Items listed in a dataset
'''

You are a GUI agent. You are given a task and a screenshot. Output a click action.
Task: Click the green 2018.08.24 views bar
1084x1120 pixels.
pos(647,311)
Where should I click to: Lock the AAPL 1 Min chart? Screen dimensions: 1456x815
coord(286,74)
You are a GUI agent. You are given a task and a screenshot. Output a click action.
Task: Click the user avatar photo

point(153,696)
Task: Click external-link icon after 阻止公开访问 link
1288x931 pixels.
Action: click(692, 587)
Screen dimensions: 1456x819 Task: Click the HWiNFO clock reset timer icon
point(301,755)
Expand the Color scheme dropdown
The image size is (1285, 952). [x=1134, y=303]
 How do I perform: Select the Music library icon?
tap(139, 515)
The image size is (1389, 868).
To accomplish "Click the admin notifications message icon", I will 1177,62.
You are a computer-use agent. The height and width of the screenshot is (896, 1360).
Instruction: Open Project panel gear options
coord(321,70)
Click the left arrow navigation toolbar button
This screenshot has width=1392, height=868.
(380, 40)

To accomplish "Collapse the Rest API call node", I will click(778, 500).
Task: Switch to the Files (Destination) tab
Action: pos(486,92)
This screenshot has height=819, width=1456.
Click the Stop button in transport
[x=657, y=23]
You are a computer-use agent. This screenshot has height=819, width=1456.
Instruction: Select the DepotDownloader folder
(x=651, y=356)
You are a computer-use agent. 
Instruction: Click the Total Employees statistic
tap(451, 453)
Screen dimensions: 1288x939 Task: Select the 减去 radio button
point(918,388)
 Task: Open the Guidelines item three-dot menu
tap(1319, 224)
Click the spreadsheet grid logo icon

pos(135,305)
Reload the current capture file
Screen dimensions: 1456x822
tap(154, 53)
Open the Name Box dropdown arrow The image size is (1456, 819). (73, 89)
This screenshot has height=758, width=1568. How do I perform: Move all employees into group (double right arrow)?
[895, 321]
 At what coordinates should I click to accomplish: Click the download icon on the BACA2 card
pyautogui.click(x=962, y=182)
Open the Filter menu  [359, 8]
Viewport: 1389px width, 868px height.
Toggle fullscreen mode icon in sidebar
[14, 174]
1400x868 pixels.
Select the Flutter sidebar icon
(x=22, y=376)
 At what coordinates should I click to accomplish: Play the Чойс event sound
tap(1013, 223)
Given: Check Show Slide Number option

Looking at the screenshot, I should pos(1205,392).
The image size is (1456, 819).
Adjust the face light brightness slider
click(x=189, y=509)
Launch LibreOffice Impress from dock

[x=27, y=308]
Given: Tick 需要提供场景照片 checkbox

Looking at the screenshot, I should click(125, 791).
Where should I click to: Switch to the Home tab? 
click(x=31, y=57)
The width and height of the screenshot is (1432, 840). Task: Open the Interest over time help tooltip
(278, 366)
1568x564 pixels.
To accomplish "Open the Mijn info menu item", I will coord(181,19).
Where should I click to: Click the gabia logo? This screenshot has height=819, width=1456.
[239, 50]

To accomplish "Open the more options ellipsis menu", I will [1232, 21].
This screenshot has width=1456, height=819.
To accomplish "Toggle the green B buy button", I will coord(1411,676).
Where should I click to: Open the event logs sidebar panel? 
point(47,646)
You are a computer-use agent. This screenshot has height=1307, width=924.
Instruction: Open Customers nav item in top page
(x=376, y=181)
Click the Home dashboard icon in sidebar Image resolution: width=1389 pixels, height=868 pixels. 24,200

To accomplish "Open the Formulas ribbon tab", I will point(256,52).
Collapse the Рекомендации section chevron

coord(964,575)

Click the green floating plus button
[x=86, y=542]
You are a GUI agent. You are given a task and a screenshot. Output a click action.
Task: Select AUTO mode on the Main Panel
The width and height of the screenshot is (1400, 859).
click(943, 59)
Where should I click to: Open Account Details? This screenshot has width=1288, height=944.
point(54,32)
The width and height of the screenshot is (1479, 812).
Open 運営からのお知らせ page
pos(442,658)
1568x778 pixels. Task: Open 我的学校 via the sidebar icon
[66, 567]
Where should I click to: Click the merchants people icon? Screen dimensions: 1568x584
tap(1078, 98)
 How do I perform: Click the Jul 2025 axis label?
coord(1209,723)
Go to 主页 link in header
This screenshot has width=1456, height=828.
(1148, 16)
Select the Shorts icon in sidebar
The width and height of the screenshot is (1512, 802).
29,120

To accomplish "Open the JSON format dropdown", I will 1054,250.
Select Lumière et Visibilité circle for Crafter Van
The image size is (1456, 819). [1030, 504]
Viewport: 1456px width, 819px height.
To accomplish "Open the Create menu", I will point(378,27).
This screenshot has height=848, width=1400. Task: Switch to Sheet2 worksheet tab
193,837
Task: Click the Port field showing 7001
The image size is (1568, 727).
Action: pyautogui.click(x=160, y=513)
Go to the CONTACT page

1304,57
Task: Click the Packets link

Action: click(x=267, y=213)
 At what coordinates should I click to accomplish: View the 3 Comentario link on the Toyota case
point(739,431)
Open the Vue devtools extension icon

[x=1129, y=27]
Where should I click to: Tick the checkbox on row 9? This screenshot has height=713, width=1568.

'''

* Assignment
Each record above is to be given again without any change to its wording.

* Response to this task
You are a GUI agent. You are given a task and a screenshot. Output a click action.
Task: Click the green 2018.08.24 views bar
1084x1120 pixels.
pos(647,311)
Where should I click to: Lock the AAPL 1 Min chart? Screen dimensions: 1456x815
coord(286,74)
You are a GUI agent. You are given a task and a screenshot. Output a click action.
Task: Click the user avatar photo

point(153,696)
Task: Click external-link icon after 阻止公开访问 link
1288x931 pixels.
Action: click(692, 587)
Screen dimensions: 1456x819 Task: Click the HWiNFO clock reset timer icon
point(301,755)
Expand the Color scheme dropdown
The image size is (1285, 952). [x=1134, y=303]
 How do I perform: Select the Music library icon?
tap(139, 515)
The image size is (1389, 868).
To accomplish "Click the admin notifications message icon", I will 1177,62.
You are a computer-use agent. The height and width of the screenshot is (896, 1360).
Instruction: Open Project panel gear options
coord(321,70)
Click the left arrow navigation toolbar button
This screenshot has width=1392, height=868.
(380, 40)

To accomplish "Collapse the Rest API call node", I will click(778, 500).
Task: Switch to the Files (Destination) tab
Action: pos(486,92)
This screenshot has height=819, width=1456.
Click the Stop button in transport
[x=657, y=23]
You are a computer-use agent. This screenshot has height=819, width=1456.
Instruction: Select the DepotDownloader folder
(x=651, y=356)
You are a computer-use agent. 
Instruction: Click the Total Employees statistic
tap(451, 453)
Screen dimensions: 1288x939 Task: Select the 减去 radio button
point(918,388)
 Task: Open the Guidelines item three-dot menu
tap(1319, 224)
Click the spreadsheet grid logo icon

pos(135,305)
Reload the current capture file
Screen dimensions: 1456x822
tap(154, 53)
Open the Name Box dropdown arrow The image size is (1456, 819). (73, 89)
This screenshot has height=758, width=1568. How do I perform: Move all employees into group (double right arrow)?
[895, 321]
 At what coordinates should I click to accomplish: Click the download icon on the BACA2 card
pyautogui.click(x=962, y=182)
Open the Filter menu  [359, 8]
Viewport: 1389px width, 868px height.
Toggle fullscreen mode icon in sidebar
[14, 174]
1400x868 pixels.
Select the Flutter sidebar icon
(x=22, y=376)
 At what coordinates should I click to accomplish: Play the Чойс event sound
tap(1013, 223)
Given: Check Show Slide Number option

Looking at the screenshot, I should pos(1205,392).
The image size is (1456, 819).
Adjust the face light brightness slider
click(x=189, y=509)
Launch LibreOffice Impress from dock

[x=27, y=308]
Given: Tick 需要提供场景照片 checkbox

Looking at the screenshot, I should click(125, 791).
Where should I click to: Switch to the Home tab? 
click(x=31, y=57)
The width and height of the screenshot is (1432, 840). Task: Open the Interest over time help tooltip
(278, 366)
1568x564 pixels.
To accomplish "Open the Mijn info menu item", I will coord(181,19).
Where should I click to: Click the gabia logo? This screenshot has height=819, width=1456.
[239, 50]

To accomplish "Open the more options ellipsis menu", I will [1232, 21].
This screenshot has width=1456, height=819.
To accomplish "Toggle the green B buy button", I will coord(1411,676).
Where should I click to: Open the event logs sidebar panel? 
point(47,646)
You are a computer-use agent. This screenshot has height=1307, width=924.
Instruction: Open Customers nav item in top page
(x=376, y=181)
Click the Home dashboard icon in sidebar Image resolution: width=1389 pixels, height=868 pixels. 24,200

To accomplish "Open the Formulas ribbon tab", I will point(256,52).
Collapse the Рекомендации section chevron

coord(964,575)

Click the green floating plus button
[x=86, y=542]
You are a GUI agent. You are given a task and a screenshot. Output a click action.
Task: Select AUTO mode on the Main Panel
The width and height of the screenshot is (1400, 859).
click(943, 59)
Where should I click to: Open Account Details? This screenshot has width=1288, height=944.
point(54,32)
The width and height of the screenshot is (1479, 812).
Open 運営からのお知らせ page
pos(442,658)
1568x778 pixels. Task: Open 我的学校 via the sidebar icon
[66, 567]
Where should I click to: Click the merchants people icon? Screen dimensions: 1568x584
tap(1078, 98)
 How do I perform: Click the Jul 2025 axis label?
coord(1209,723)
Go to 主页 link in header
This screenshot has width=1456, height=828.
(1148, 16)
Select the Shorts icon in sidebar
The width and height of the screenshot is (1512, 802).
29,120

To accomplish "Open the JSON format dropdown", I will 1054,250.
Select Lumière et Visibilité circle for Crafter Van
The image size is (1456, 819). [1030, 504]
Viewport: 1456px width, 819px height.
To accomplish "Open the Create menu", I will point(378,27).
This screenshot has height=848, width=1400. Task: Switch to Sheet2 worksheet tab
193,837
Task: Click the Port field showing 7001
The image size is (1568, 727).
Action: pyautogui.click(x=160, y=513)
Go to the CONTACT page

1304,57
Task: Click the Packets link

Action: click(x=267, y=213)
 At what coordinates should I click to accomplish: View the 3 Comentario link on the Toyota case
point(739,431)
Open the Vue devtools extension icon

[x=1129, y=27]
Where should I click to: Tick the checkbox on row 9? This screenshot has height=713, width=1568.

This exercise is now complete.